:: Information given
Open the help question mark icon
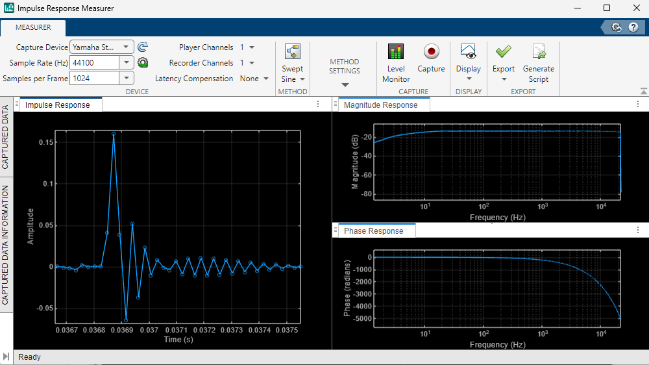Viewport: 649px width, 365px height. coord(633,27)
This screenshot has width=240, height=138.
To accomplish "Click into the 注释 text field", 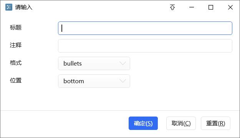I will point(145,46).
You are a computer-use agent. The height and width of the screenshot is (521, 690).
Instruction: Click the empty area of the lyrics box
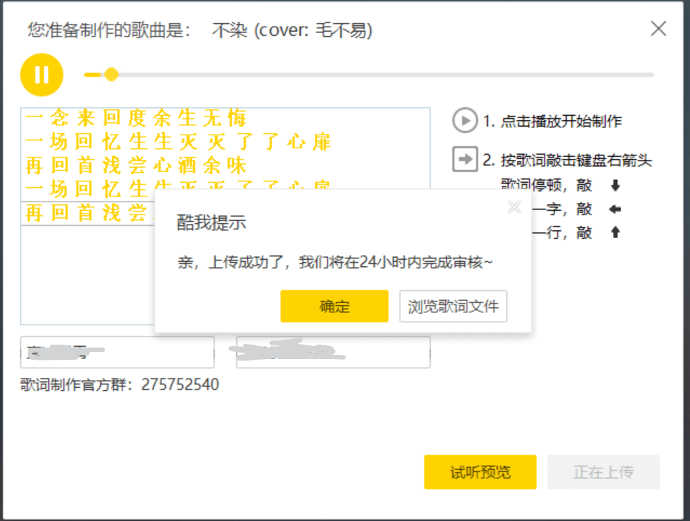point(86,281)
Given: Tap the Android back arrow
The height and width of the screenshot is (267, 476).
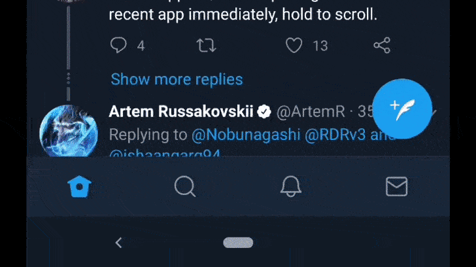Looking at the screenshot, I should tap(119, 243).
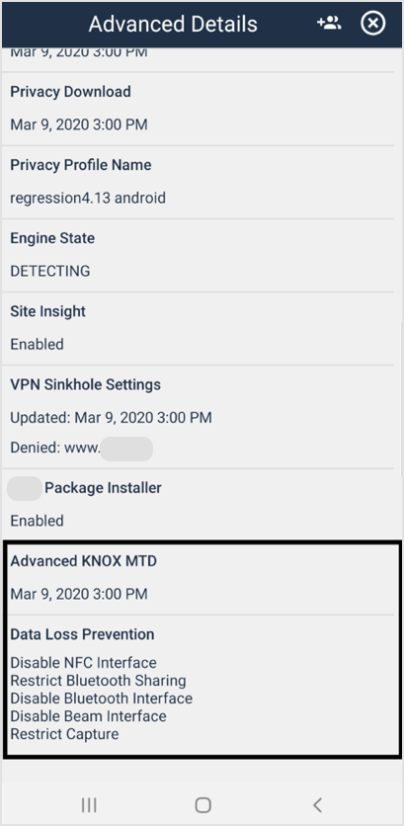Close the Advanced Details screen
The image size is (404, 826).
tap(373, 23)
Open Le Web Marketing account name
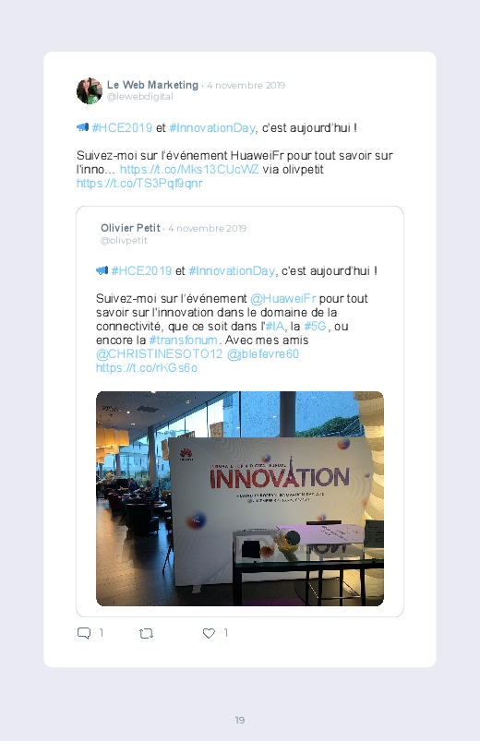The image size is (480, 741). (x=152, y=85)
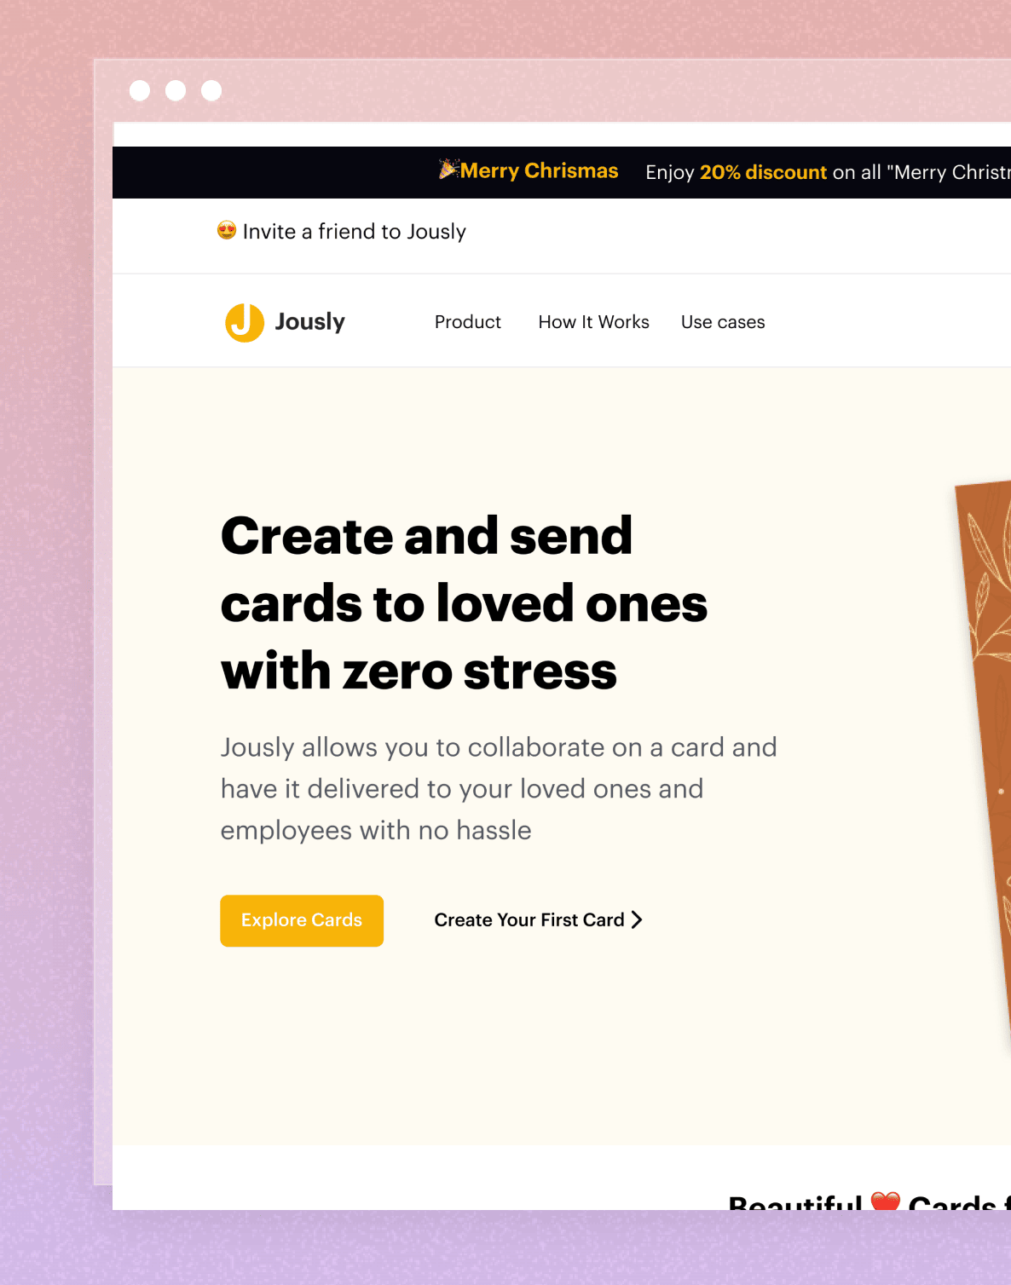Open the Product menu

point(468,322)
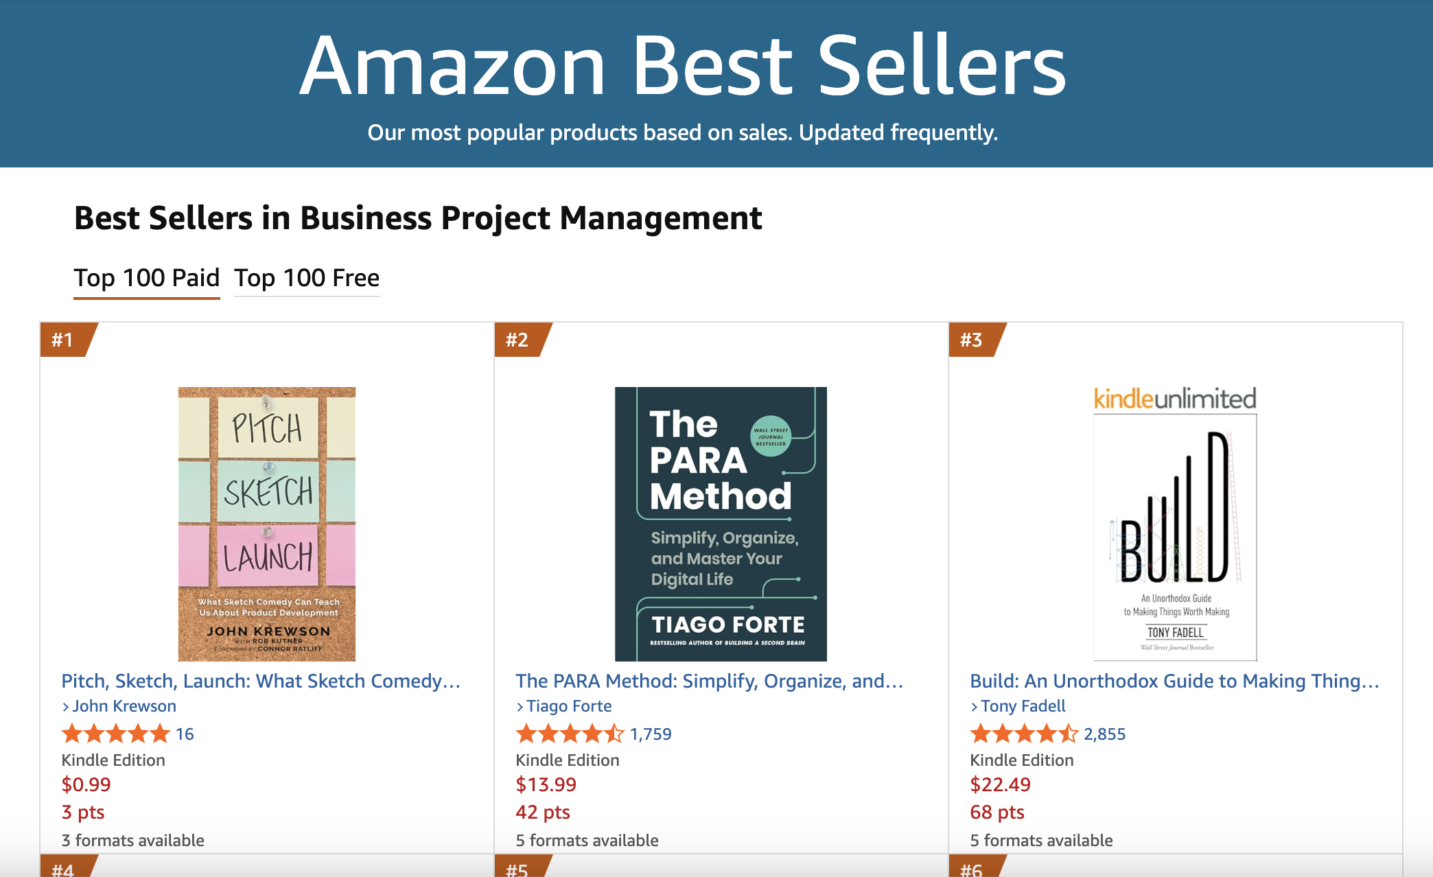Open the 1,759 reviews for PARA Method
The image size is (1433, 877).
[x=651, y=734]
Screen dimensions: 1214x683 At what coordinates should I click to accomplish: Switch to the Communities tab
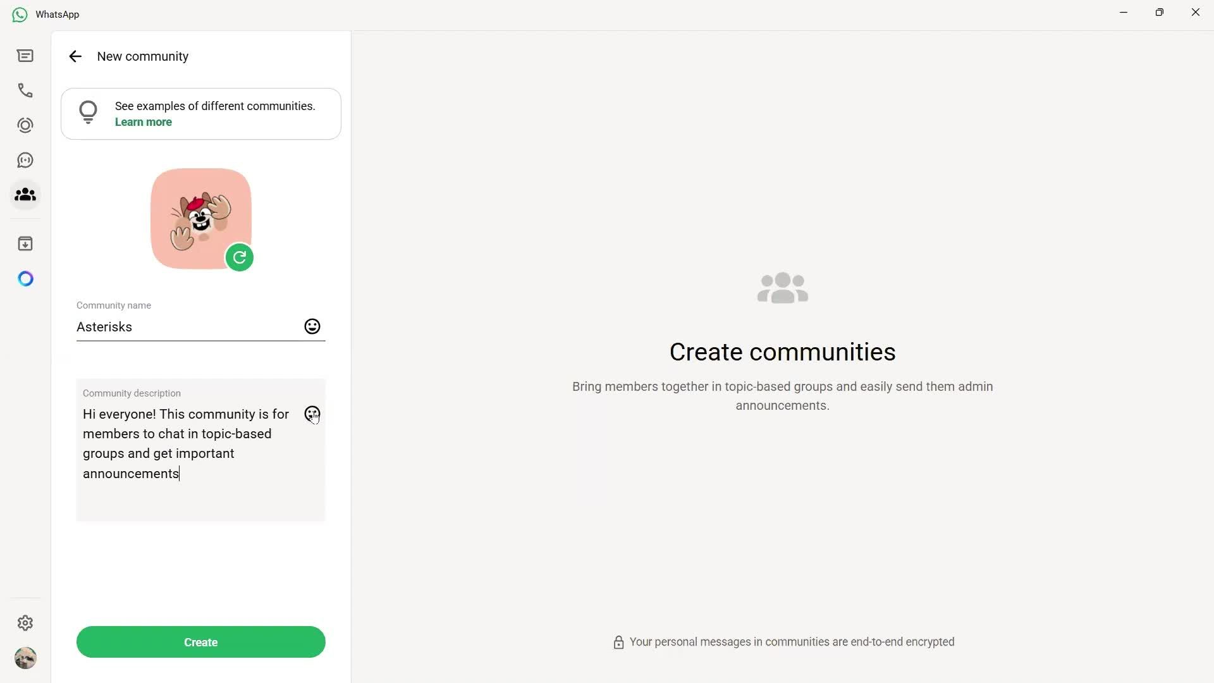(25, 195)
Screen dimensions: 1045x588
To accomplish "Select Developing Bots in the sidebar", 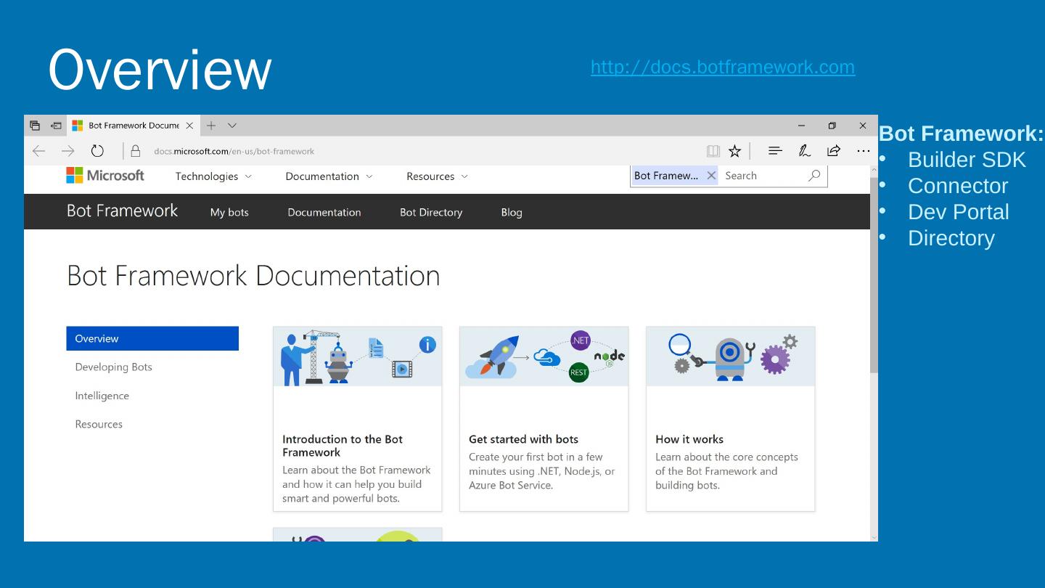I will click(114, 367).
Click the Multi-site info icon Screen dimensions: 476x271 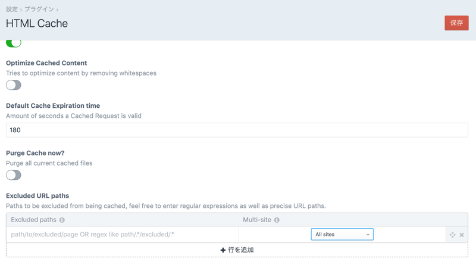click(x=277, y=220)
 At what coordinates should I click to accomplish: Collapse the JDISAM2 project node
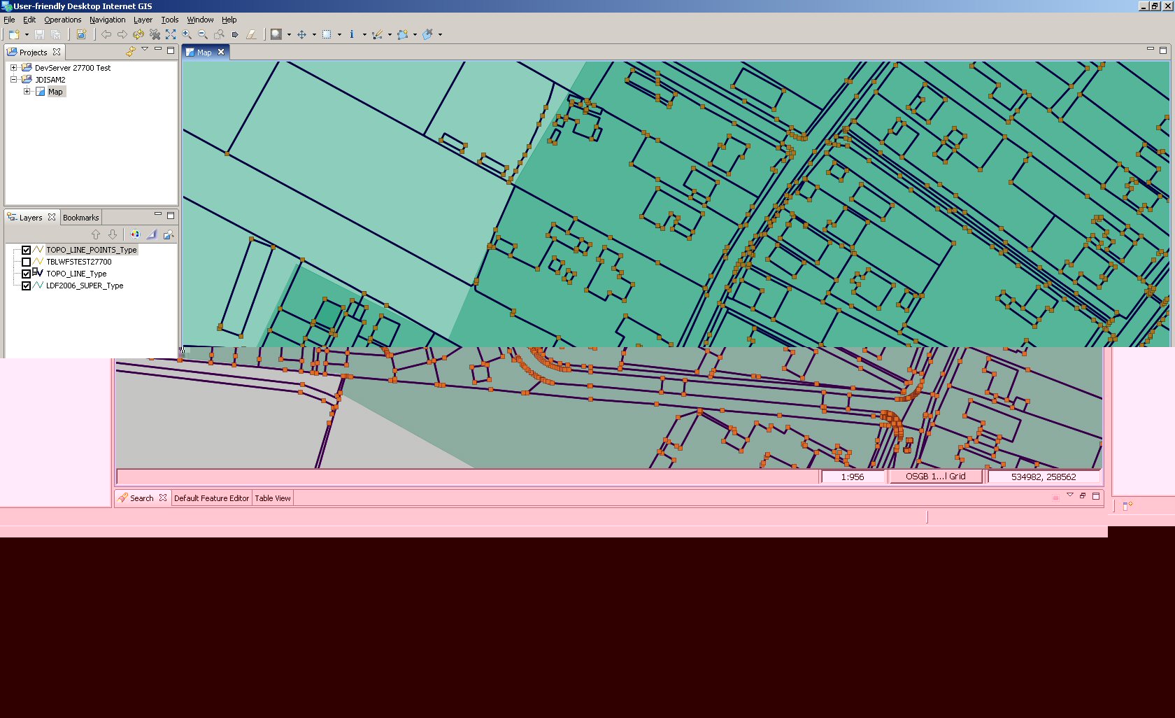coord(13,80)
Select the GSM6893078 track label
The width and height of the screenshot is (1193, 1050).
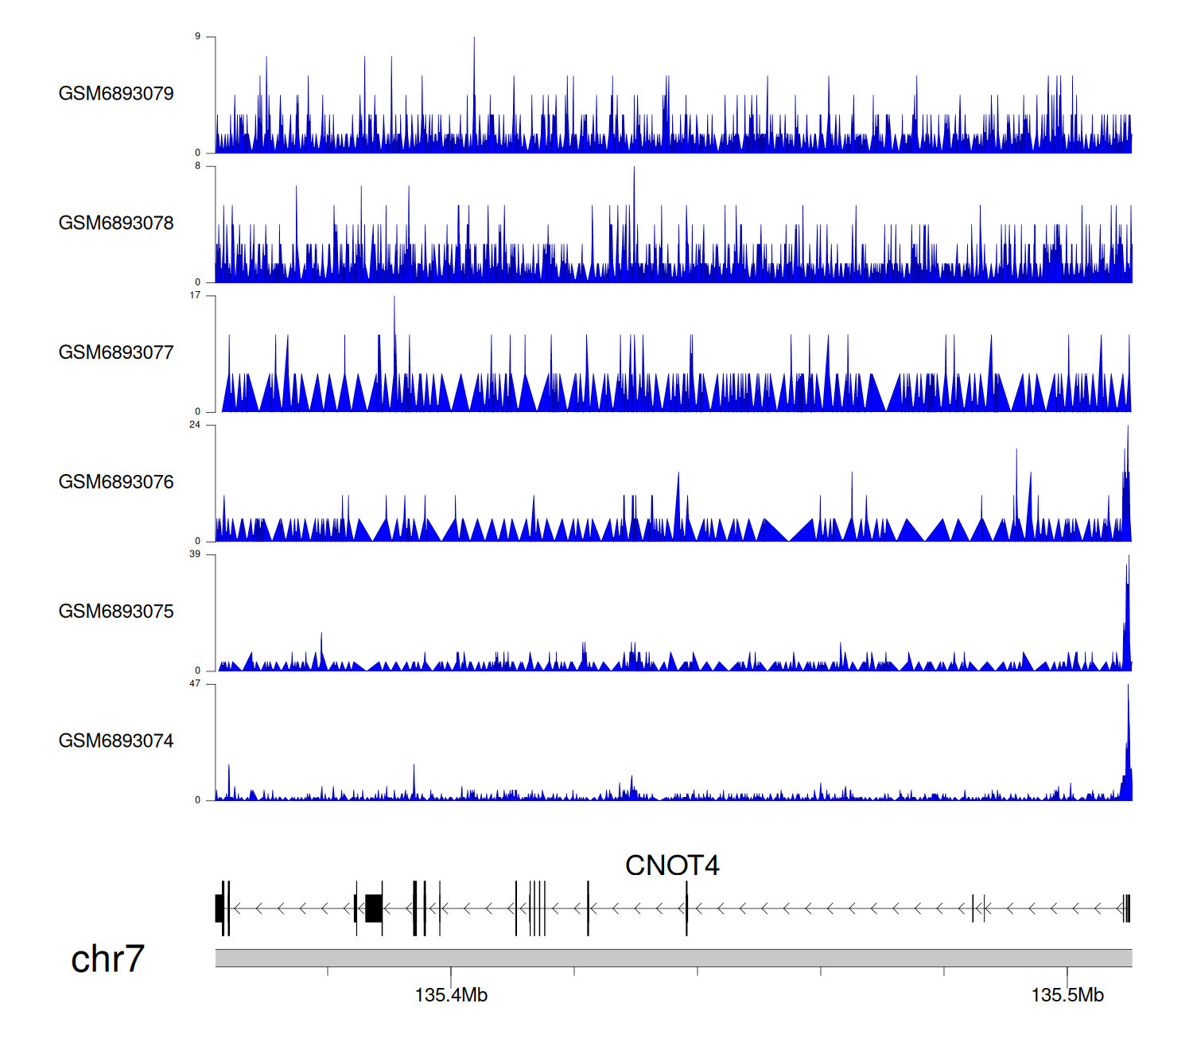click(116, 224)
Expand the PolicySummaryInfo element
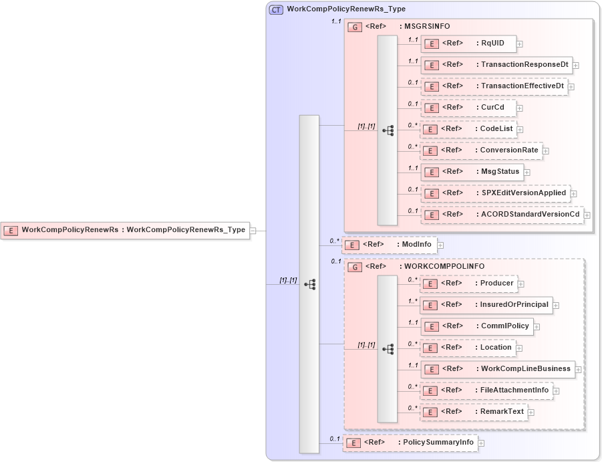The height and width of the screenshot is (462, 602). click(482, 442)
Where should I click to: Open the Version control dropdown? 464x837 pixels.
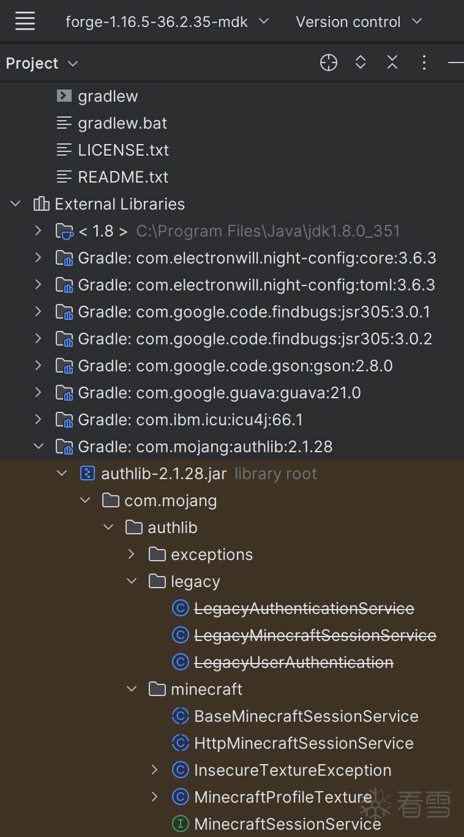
::::
Reproduce, exactly and with no pictures, the lines from the line containing "Expand the PolicySummaryInfo element" through the closing line of the data above, keeping both ends.

Expand the PolicySummaryInfo element
The height and width of the screenshot is (462, 602). click(482, 442)
Where should I click to: Open the Version control dropdown? 464x837 pixels.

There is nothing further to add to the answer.